Is claiming public space essential to the DNA of the Movement? A strong argument can be made that it is. Each encampment has been a micro-claim to the Commons, a symbolic claim to everything that is held in common, including all natural resources, the earth itself, which is now all but completely monetized as private commercial property.  And yet, all our wealth, all the capital that we know as civilization, derives from the Commons. And we want it back. Now.

Reclaiming Commons not only refocuses our awareness on the shared roots of community, but these encampments are the material evidence of a new organism occupying and propagating within the body politic. From the original plazas and parks, the movement is now faced with the necessity of dispersing, morphing and adapting, spreading the ethic of holding Commons into every possible context. 

Whether they continue to exist or not, the original encampments have modeled the integral nature of politics, culture, economics and community well-being. The continued viability and validity of the movement derives from our ability to realize this in ever expanding contexts. By including more people, reaching into communities, workplaces, religious and social institutions one at a time, even if only for short periods of time, and by continuously creating and connecting the micro-solutions our local and global circumstances require, we will be birthing on the ground the answer to that oft-repeated question of the casual or clueless observer, “We know what the Occupation is against, but what is the Occupation for?” You need only put your hand on your heart and lower your gaze to find out.



Views: 260

Comment by Lindsay Newland Bowker on November 29, 2011 at 9:22am

Anna ( Harris)..thank you for sharing this vision.


"Whether the camps continue or not the next phase of the Occupy movement in the UK is being unfolded - to take Real Democracy to the people through people's assemblies and consensus decision making. This is where the hard work starts. It will not be easy. In the words of Gary Zukav:

It will replace the old world because billions of us will tend the tree daily, even in difficult times – challenging hatred, anger, greed, and revenge in ourselves by choosing awareness and love instead.  In short, the new world will grow strong and healthy while the old world dies because the old world is based on fear and the new world is built on love – clear, conscious, responsible, courageous, and capable"

This is indeed what is next.

.each of us right where we stand in every moment taking up this work .

Comment by David Eggleton on November 29, 2011 at 9:46am

"I cannot understand why you believe you are a part of the solution, while I belong to the problem."

I cannot ascertain how you came to that question.  What indicated to you that I hold those beliefs?

Comment by David Eggleton on November 29, 2011 at 10:42am

"I want to participate in the process of change design."

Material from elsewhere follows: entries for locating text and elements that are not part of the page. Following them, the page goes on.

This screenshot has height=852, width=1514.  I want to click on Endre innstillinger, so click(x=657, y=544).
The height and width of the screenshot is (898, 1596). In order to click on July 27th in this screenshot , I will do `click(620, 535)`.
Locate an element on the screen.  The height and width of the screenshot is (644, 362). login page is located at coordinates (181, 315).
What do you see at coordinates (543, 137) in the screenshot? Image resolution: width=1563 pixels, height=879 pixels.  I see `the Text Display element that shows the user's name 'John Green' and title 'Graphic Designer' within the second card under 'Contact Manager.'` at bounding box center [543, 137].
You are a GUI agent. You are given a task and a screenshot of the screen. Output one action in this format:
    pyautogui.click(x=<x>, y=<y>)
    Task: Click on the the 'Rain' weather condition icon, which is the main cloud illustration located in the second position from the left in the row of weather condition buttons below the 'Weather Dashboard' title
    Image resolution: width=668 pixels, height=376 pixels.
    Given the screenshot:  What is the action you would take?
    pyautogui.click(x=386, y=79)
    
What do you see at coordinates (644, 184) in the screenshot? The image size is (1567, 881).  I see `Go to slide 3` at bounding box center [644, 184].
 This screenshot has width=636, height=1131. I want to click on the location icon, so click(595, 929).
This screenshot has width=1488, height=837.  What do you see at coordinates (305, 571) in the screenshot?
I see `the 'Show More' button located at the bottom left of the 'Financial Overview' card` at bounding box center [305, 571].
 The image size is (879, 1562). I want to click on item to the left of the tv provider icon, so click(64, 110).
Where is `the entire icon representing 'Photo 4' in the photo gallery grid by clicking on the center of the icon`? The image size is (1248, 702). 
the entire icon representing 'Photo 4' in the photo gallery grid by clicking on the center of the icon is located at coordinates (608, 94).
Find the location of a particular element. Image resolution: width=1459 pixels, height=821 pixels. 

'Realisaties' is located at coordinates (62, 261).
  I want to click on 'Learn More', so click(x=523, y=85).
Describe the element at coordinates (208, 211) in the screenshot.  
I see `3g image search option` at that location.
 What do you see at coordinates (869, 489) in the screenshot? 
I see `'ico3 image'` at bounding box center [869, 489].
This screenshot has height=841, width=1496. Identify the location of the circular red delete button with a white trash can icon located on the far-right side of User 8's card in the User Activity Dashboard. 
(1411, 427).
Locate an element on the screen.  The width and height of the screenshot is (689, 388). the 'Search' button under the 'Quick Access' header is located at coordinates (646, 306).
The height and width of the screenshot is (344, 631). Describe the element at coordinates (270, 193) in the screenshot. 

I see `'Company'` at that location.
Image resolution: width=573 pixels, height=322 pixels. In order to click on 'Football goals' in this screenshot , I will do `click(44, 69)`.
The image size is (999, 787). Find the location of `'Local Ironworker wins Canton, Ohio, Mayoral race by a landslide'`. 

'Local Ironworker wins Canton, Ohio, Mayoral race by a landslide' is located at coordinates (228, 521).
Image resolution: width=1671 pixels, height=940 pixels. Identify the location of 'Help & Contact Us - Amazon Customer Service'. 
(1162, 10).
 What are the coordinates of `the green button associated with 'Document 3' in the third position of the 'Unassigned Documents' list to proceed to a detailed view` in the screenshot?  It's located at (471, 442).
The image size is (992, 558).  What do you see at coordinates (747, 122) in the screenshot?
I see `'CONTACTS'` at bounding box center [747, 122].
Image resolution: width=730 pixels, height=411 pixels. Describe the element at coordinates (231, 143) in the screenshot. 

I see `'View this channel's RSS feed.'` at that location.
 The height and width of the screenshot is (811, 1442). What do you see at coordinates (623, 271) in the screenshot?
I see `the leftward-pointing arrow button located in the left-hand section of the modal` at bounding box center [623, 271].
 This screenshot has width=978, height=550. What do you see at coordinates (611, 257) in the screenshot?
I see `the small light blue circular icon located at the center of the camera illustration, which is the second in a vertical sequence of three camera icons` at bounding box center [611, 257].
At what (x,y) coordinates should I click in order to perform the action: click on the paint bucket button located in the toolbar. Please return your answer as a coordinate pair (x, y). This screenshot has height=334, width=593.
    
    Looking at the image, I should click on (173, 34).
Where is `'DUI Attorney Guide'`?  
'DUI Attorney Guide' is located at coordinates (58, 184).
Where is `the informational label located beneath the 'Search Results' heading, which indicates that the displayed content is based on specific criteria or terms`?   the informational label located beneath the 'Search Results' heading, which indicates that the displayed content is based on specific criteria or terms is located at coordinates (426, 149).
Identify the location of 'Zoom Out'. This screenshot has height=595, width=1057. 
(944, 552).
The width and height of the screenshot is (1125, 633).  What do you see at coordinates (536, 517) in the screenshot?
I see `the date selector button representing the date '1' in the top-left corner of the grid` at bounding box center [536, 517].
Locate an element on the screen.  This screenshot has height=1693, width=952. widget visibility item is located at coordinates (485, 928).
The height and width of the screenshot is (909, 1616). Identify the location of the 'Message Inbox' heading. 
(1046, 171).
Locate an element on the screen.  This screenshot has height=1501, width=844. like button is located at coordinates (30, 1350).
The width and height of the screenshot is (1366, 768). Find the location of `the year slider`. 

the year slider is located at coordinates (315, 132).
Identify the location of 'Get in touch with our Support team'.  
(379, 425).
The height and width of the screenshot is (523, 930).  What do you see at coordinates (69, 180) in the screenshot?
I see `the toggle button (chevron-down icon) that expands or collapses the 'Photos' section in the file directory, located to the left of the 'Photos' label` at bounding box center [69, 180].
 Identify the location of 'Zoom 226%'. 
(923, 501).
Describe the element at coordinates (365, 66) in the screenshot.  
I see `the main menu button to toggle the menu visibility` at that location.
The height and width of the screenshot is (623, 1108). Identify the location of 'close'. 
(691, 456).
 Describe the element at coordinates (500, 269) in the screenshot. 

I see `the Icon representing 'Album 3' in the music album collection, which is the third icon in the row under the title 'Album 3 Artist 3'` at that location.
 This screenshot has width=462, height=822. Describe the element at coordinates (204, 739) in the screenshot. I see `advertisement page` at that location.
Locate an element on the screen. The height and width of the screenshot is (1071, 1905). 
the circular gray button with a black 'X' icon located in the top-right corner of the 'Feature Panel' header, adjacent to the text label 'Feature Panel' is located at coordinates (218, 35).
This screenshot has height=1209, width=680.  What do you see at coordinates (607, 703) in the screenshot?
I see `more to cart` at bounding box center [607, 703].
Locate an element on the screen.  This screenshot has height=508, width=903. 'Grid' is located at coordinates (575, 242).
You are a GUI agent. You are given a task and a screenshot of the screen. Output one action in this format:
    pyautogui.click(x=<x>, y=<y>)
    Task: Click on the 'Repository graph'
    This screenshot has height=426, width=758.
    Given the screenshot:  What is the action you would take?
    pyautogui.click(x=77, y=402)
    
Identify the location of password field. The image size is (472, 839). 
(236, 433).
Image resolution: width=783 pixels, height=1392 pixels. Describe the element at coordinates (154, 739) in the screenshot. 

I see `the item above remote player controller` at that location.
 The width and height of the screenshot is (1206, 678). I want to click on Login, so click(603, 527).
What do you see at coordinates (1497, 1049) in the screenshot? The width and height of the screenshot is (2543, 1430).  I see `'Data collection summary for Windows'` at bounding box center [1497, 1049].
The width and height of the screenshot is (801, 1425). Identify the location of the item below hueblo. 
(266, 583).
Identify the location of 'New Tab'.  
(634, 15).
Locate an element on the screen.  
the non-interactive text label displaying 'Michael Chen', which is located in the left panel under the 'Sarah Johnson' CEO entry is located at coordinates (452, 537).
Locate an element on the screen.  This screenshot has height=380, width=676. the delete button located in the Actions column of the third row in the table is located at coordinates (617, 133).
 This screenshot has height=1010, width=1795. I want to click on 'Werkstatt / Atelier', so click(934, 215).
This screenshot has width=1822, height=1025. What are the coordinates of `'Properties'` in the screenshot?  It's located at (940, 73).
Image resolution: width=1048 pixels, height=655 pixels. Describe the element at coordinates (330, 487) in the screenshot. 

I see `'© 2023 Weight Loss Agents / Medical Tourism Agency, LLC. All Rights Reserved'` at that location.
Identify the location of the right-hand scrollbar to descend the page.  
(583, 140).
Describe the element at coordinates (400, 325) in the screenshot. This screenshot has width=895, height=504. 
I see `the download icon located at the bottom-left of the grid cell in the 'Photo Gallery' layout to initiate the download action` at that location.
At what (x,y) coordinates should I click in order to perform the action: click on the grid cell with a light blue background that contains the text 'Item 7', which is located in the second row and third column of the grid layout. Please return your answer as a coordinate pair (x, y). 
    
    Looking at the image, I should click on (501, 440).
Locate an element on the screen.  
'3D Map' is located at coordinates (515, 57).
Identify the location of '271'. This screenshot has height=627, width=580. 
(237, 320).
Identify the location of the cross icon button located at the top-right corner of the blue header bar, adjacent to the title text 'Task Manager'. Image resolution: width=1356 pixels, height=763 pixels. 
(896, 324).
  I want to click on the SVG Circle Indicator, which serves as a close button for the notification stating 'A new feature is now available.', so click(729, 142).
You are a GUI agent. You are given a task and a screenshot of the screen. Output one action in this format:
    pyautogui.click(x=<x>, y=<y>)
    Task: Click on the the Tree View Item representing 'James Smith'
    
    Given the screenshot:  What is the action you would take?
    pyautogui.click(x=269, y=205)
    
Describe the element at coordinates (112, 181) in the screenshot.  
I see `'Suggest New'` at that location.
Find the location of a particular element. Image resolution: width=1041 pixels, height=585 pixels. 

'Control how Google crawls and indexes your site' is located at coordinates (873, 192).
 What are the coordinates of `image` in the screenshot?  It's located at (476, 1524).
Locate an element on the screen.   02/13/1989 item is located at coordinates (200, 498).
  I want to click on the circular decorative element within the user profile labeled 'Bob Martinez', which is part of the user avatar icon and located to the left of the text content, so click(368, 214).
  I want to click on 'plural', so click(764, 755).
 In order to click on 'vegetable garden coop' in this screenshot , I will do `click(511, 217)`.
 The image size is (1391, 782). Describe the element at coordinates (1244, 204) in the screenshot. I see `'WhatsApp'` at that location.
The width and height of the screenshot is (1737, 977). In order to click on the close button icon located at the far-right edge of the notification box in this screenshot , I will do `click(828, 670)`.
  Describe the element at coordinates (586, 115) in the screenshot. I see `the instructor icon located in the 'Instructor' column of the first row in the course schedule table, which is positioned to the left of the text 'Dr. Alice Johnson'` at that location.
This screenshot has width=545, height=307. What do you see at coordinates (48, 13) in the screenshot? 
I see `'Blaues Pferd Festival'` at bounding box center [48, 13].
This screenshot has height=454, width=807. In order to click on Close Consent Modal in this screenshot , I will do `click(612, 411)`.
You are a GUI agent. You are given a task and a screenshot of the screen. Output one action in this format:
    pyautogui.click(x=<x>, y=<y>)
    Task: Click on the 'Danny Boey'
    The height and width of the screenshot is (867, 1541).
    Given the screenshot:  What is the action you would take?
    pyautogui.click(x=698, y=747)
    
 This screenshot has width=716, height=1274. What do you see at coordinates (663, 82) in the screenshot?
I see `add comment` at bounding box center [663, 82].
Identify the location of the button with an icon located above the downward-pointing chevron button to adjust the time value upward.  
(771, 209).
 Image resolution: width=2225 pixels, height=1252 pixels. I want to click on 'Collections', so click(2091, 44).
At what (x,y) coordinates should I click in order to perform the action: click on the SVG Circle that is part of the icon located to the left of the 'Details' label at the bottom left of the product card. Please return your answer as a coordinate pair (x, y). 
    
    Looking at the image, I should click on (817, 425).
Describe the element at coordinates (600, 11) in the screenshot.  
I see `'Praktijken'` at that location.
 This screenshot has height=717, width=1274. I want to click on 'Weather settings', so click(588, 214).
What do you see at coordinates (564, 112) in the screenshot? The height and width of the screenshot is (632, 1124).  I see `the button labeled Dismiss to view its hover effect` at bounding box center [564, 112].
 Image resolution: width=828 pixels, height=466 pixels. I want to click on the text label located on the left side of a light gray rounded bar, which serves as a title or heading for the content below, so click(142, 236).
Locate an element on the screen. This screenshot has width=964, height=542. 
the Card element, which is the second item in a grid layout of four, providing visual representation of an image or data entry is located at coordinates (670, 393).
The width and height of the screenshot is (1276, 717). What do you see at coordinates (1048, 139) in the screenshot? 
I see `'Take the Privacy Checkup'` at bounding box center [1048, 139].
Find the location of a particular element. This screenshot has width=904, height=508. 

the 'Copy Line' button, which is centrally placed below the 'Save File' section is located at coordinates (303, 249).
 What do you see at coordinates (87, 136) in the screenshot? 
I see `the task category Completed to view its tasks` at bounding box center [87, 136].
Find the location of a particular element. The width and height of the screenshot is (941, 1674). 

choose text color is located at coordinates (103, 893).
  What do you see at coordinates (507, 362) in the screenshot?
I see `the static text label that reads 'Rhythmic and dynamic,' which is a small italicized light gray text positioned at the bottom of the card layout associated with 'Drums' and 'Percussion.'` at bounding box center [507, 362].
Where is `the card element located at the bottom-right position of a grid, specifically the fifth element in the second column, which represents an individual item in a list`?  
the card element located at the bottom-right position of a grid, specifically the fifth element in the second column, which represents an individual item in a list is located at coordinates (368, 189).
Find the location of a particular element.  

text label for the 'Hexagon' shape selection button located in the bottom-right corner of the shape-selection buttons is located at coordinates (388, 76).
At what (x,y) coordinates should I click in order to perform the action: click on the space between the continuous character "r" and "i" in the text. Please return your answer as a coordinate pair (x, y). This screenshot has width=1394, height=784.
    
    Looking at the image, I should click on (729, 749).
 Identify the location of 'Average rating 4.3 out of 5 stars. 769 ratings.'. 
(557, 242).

I believe everyone does, but some know it, some don't and most are in between.  I believe a reliable step into participation is the choice of and commitment to a set of ways of production (defined broadly) that increases both self-determination and, via exchange, interdependence.  Choices regarding consumption are important complementary steps.  As consumers, we are to be temperate.

When I mention arbitrary design, I usually mean merely life enhancing.


Comment by David Eggleton on January 8, 2012 at 6:54pm

"the idea of permaculture fits the principles of organic and biodynamic farming"

While there is affinity and some alignment, that is a limited and limiting view, perhaps missing contributions of David Holmgren since he parted ways with Bill Mollison.

Permaculture is more comprehensive than food production + landscape design.

If it's possible, I'd find it very interesting to examine one or two explanations of the European perspective.

Comment by Pawel Klewin on January 10, 2012 at 1:38pm

First thought after having read you:

European perspective isn't as simplistic as American. To say that biodynamic farming is about food production/landscape design only is an evident proof.

In most general meaning it is about the spirit speaking to us through the nature - all nature. I am preparing a message to you on this subject - funny synchronicity!